Re: [Python-ideas] A service to crawl +1s and URLs out of mailman archives

2 Dec 2014

      On Mon, Dec 1, 2014 at 12:51 PM, Steven D'Aprano 
wrote:
...
On Mon, Dec 01, 2014 at 09:52:41AM -0600, Wes Turner wrote:
...
In context to building a PEP or similar, I don't know how many times I've
trawled looking for:
* Docs links
* Source links
* Patch links
* THREAD POST LINKS
* Consensus
A tool to crawl structued and natural language data from the forums could
be very useful for preparing PEPs.
Yes it would be. Do you have any idea how to write such a tool?
Do you think suh a tool would be of enough interest to enough people
that it should be distributed in the Python standard library?
Such a module would undoubtedly rely upon external libraries like:
requests, celery, beautifulsoup, and NLTK.

And whatever is necessary to poll mailman without asyncio (e.g. channels,
websockets).

This is sort of in scope for python-ideas,
as a general observation that *linked* development artifacts
are traceable, reproducible, and task focused on: docs, code, and tests
(the build).
...
I think that this would make a great project on PyPI, especially since
it make take a long, long time for it to develop enough intelligence to
be able to do the job you're suggesting.
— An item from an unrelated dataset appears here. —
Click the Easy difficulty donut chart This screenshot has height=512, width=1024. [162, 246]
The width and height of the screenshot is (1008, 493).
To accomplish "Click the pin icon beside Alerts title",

Finding links to documentation
and source code is fairly straightforward, but building in the
intelligence to find "consensus" is a non-trivial application of natural
language processing and an impressive feat of artificial intelligence.
It certainly doesn't sound like something that somebody could write over
a weekend and add to the 3.5 standard library, it's more like an
on-going project that will see continual development for many years.
https://github.com/wrdrd/docs/blob/master/wrdrd/tools/crawl.py

Issues:

* Too many HTTP requests
* Inefficient
* A real live queue could be helpful

Thank you for your feedback!